Context: In calculating the optimal policy for MDP's an algorithm called Value Iteration is used. I am using this algorithm to calculate the optimal policy for a small game and test my knowledge in the field.
In the game, $d$ normal dices (1-6) are rolled simultaneously, and you can either pick all dices with the largest value, or all dices with the smallest value. To not have to compute all possible $6^d$ dice rolls, I limit it to $x$ dices getting the smallest values, and $y$ dices getting the highest values, where $1 \leq x \leq d$ and $y \leq d - x$.
Now my question is: With $d$ dices, what is the probability that $x$ dices fall on a minimum value $v_x$, $y$ dices fall on a maximum value $v_y > v_x$, and $z = d - (x+y)$ dices are between (not including) $(v_x, v_y)$?
I have the feeling that the $z$ in-between dices can be modeled with a binomial distribution with $binom(z, d, \frac{v_y - v_x - 1}{6})$, but I am not sure how to reconcile this with the probabilities of $x$ and $y$.
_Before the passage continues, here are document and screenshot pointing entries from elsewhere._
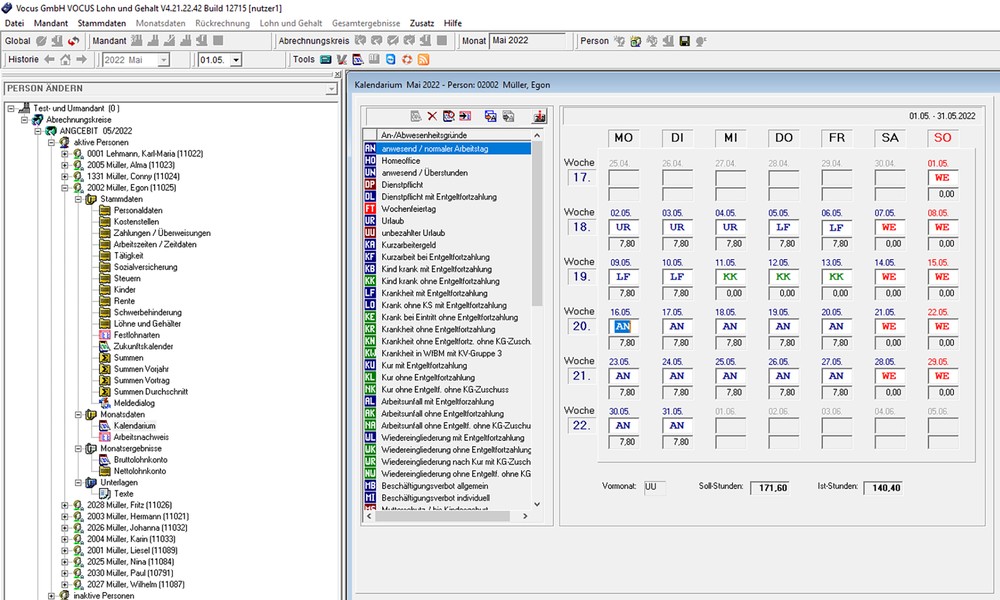This screenshot has height=600, width=1000.
Task: Click the red info download icon above calendar
Action: (540, 116)
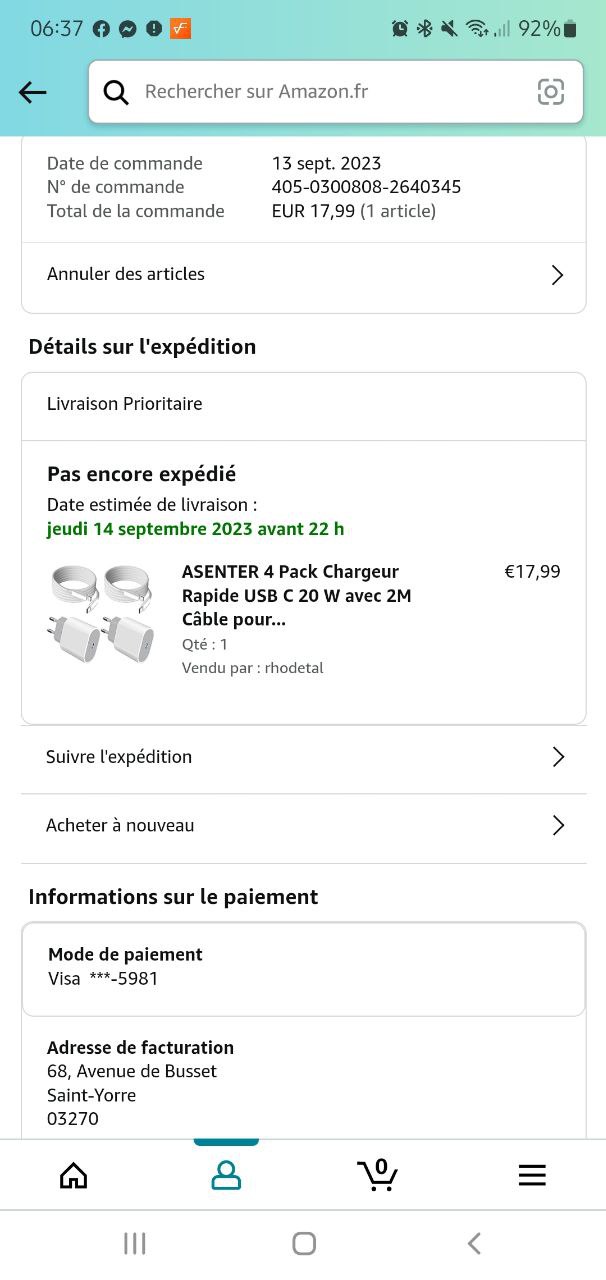Open the shopping cart
The image size is (606, 1280).
[x=378, y=1175]
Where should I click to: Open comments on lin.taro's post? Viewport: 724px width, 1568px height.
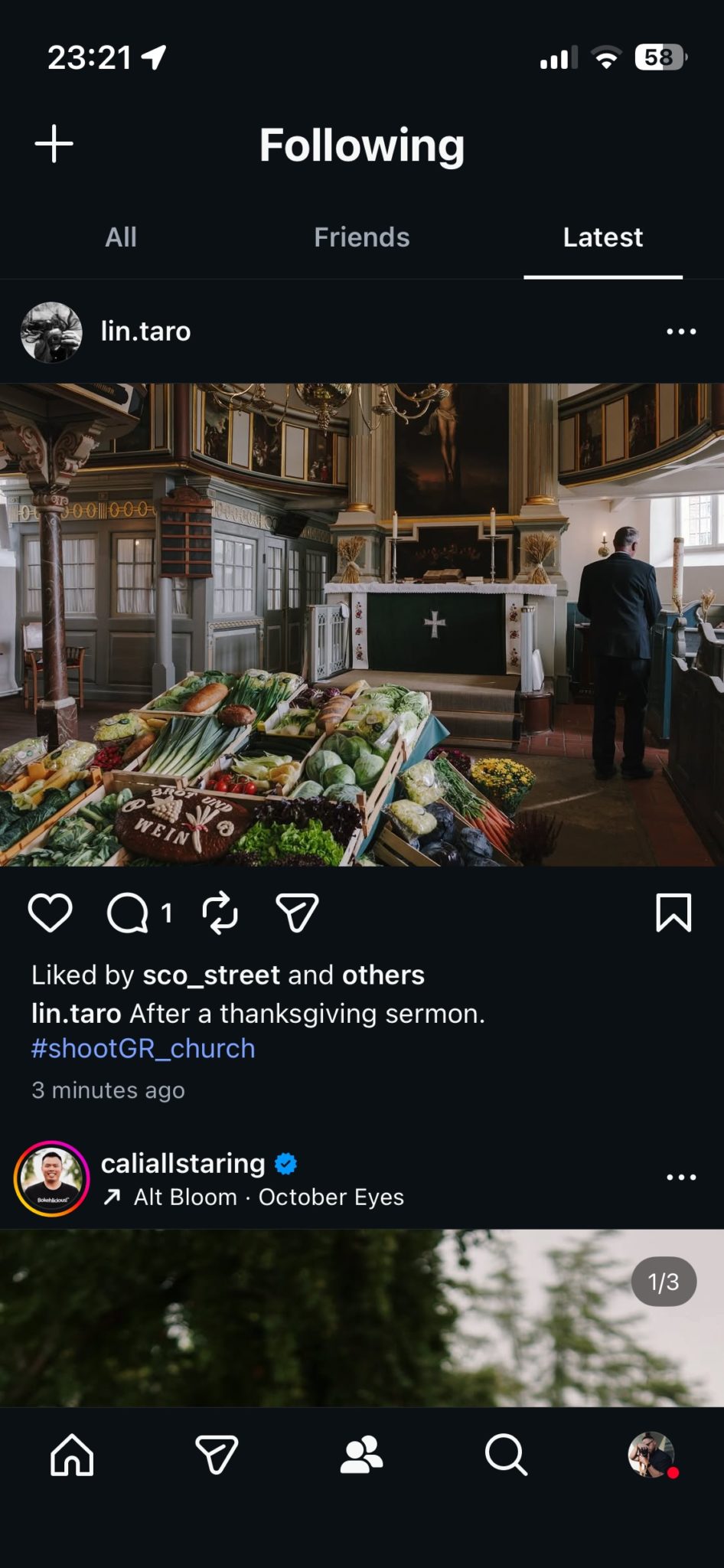pyautogui.click(x=128, y=913)
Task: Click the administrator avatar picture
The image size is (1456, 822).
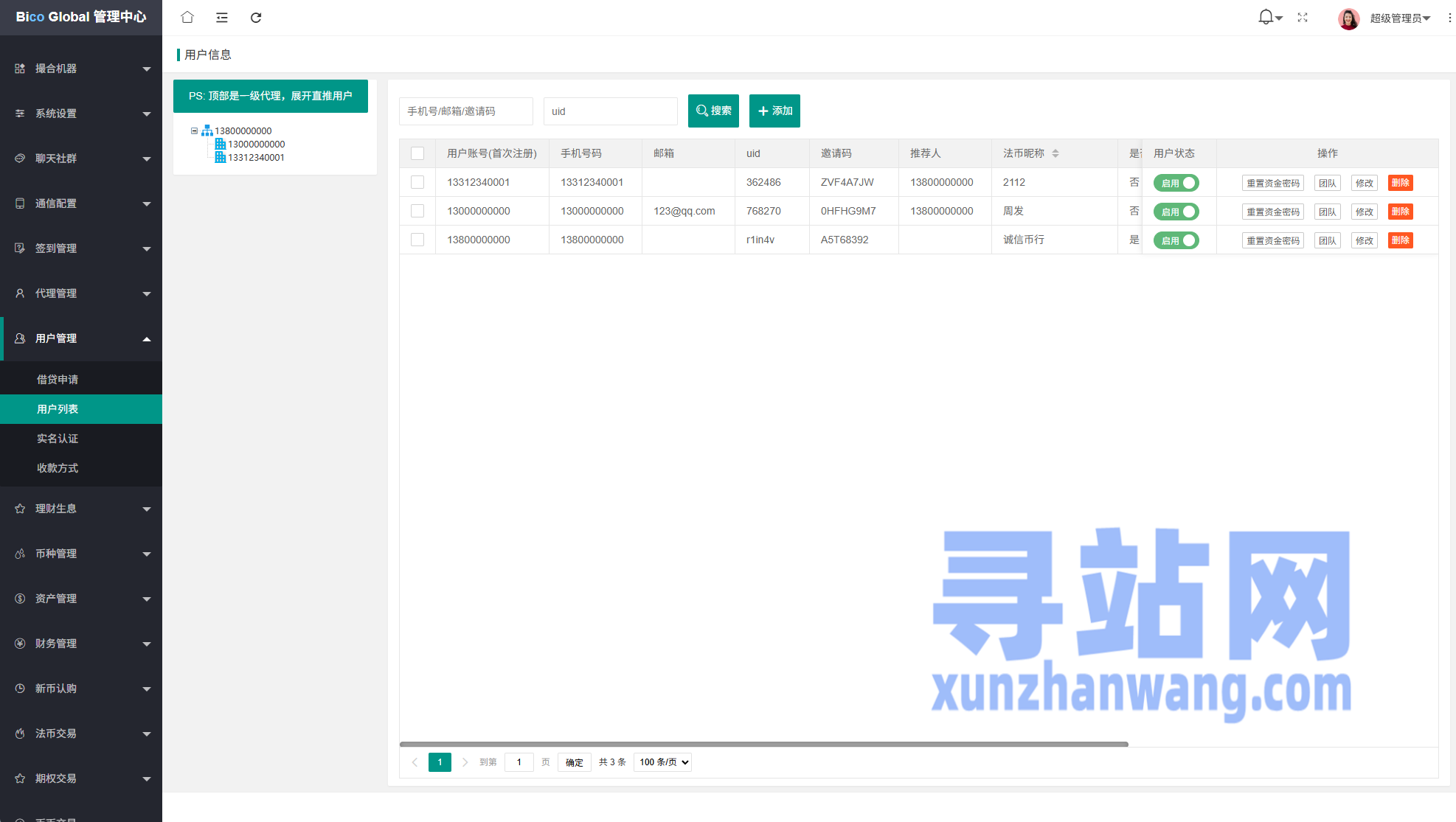Action: click(1348, 18)
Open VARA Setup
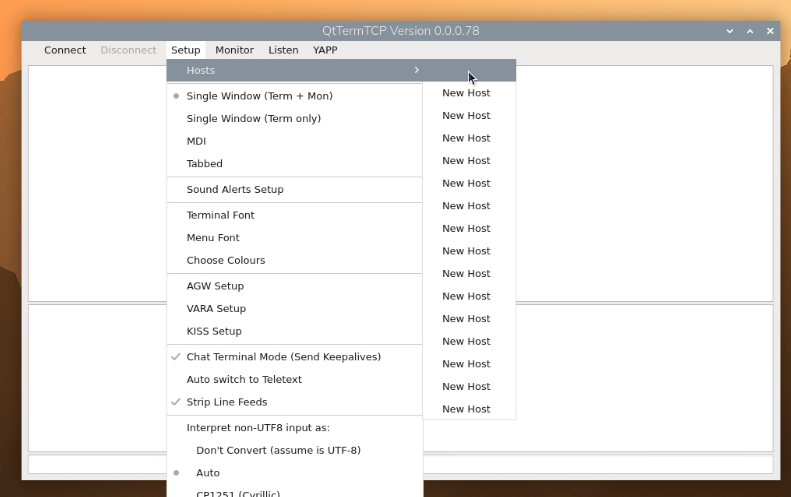791x497 pixels. pyautogui.click(x=216, y=309)
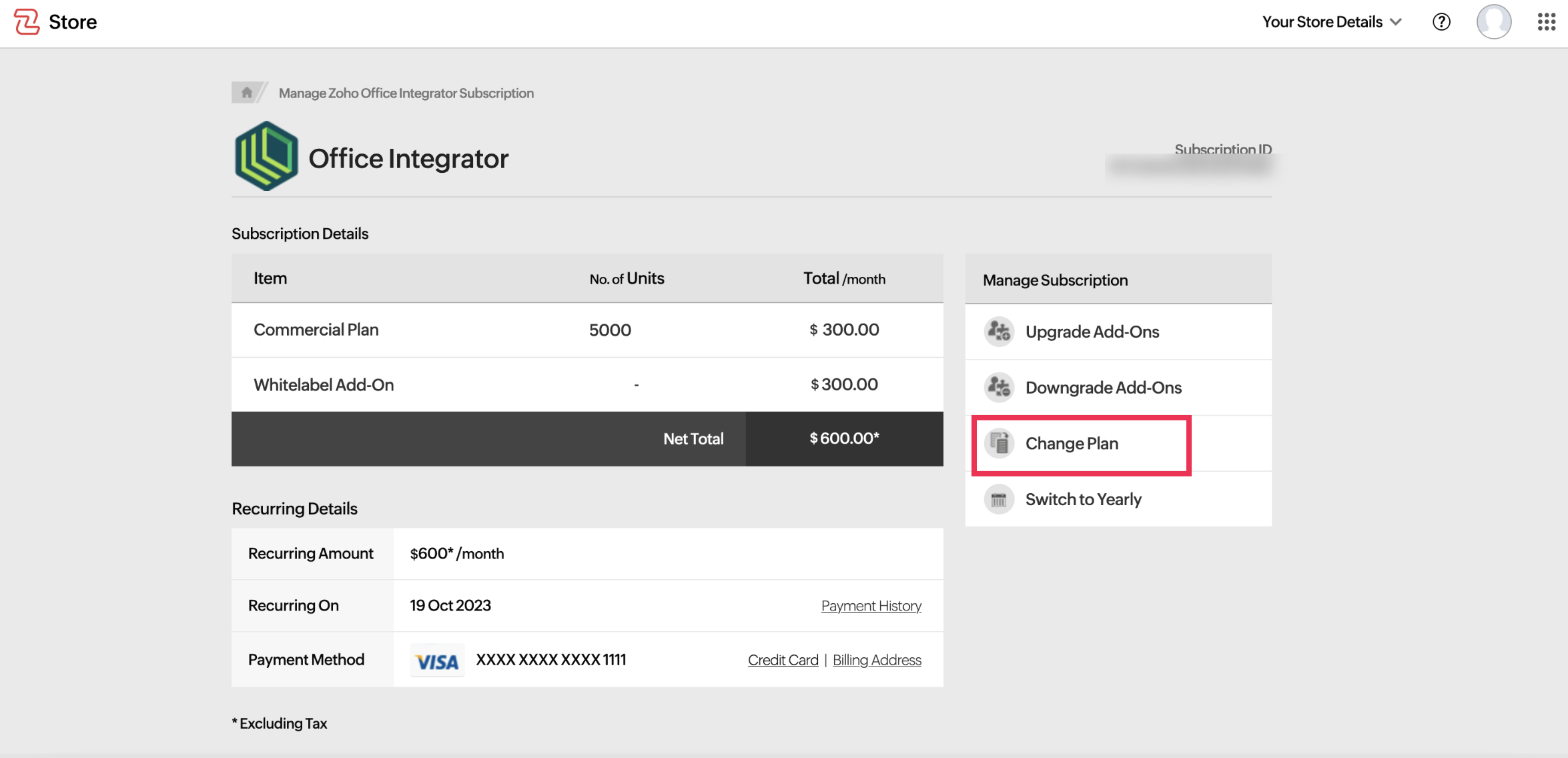
Task: Click the Change Plan document icon
Action: click(999, 443)
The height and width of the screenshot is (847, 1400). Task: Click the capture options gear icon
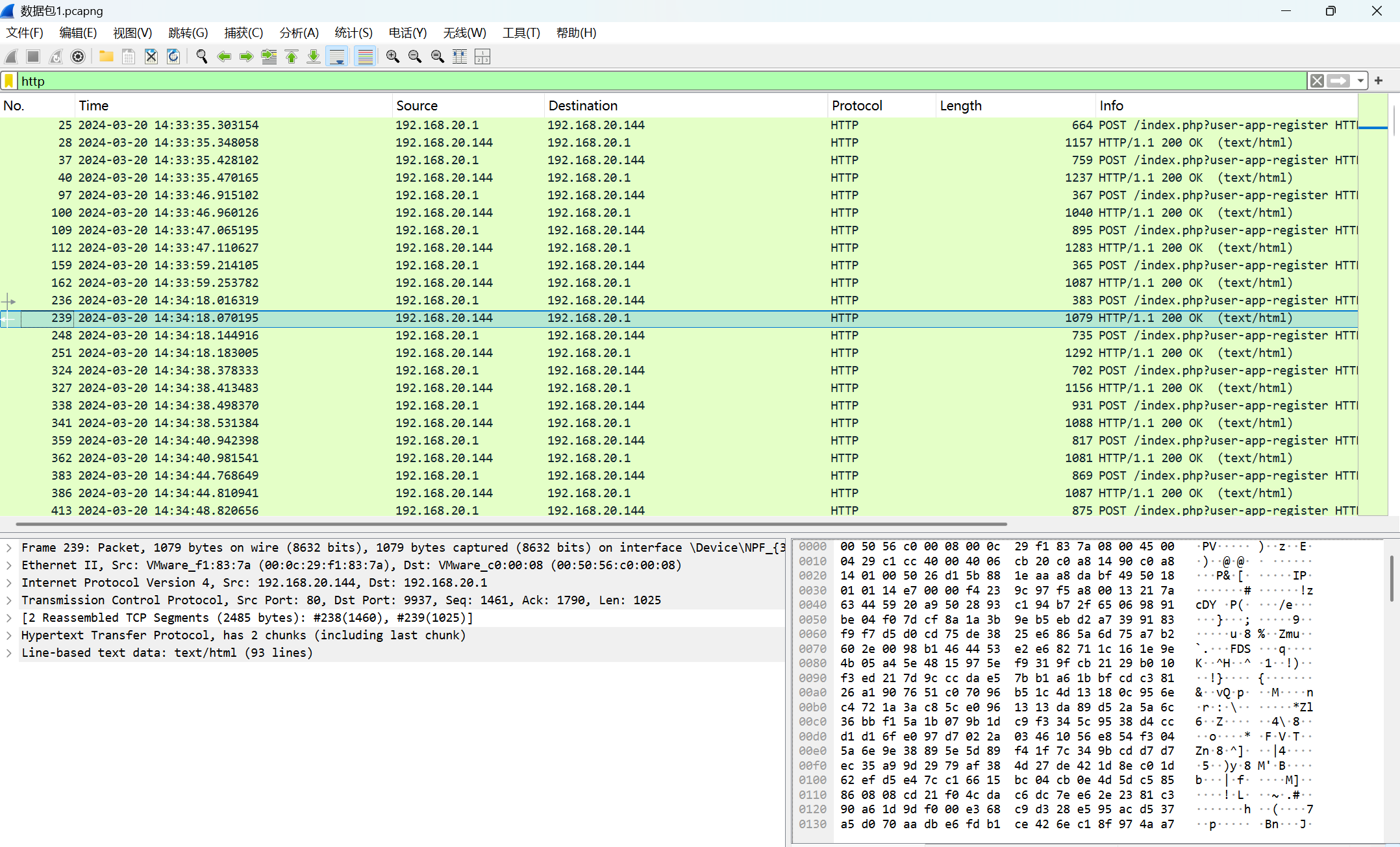[78, 57]
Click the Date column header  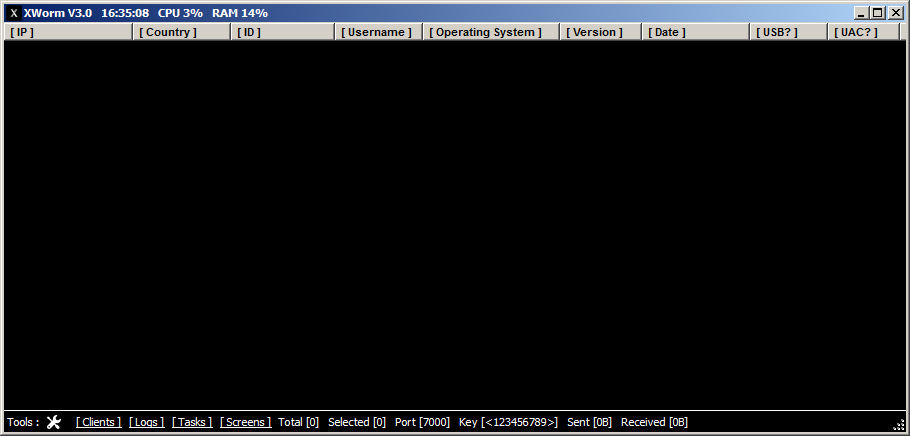tap(695, 32)
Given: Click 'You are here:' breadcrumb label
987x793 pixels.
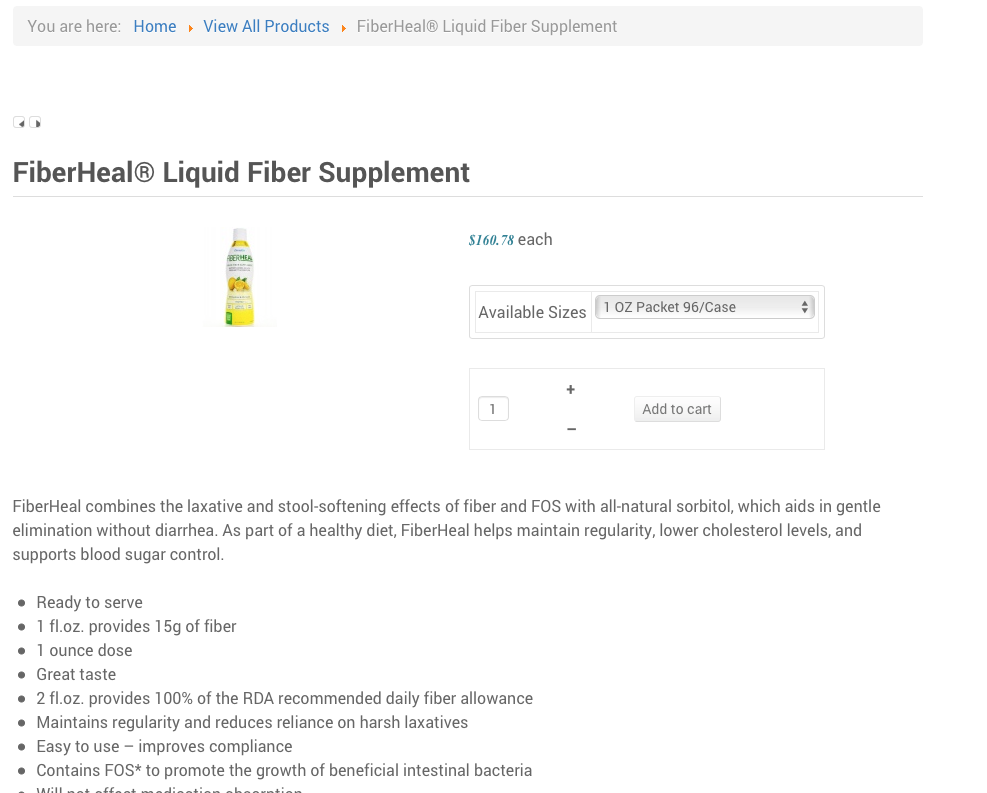Looking at the screenshot, I should 74,27.
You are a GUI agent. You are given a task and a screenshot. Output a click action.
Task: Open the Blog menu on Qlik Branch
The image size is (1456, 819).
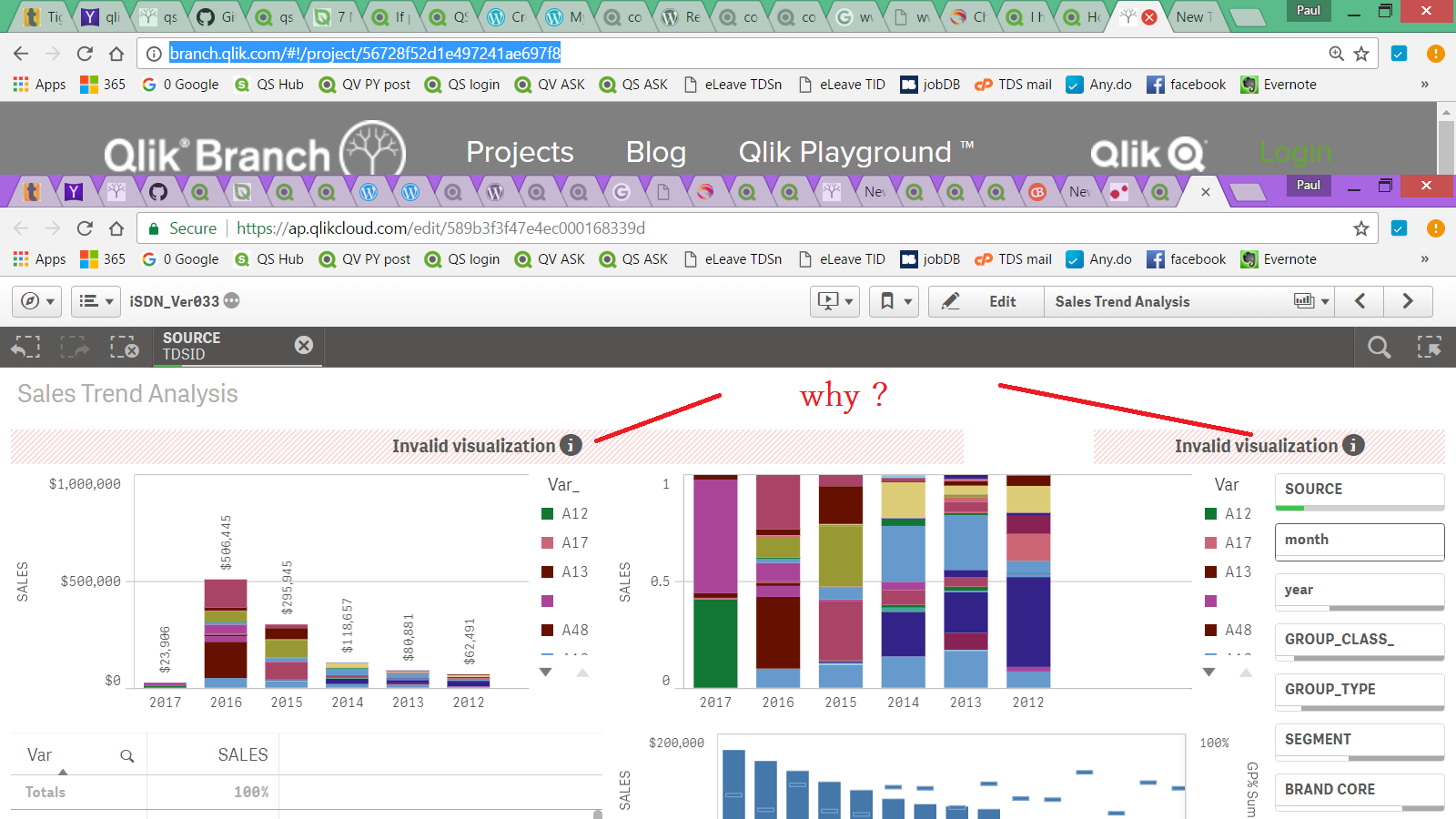pos(655,152)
Assuming that $v_x<v_y$, $0<x,0<y,x+y\le d$ the probability reads: $$ p(x,y,v_x,v_y)=\frac{d!}{x!y!(d-x-y)!}\frac{(v_y-v_x-1)^{d-x-y}}{6^d},\tag1 $$ with the convention $0^0=1$. The probabilities do not sum to $1$ because the allowed events do not include the cases with $v_x=v_y$, i.e. the events with all dice showing up the same value, the probability of such events being $\frac1{6^{d-1}}$. One can notice that the formula $(1)$ is applicable in the case $v_x=v_y$ as well provided the convention that one of $x,y$ is $d$ and the other is $0$.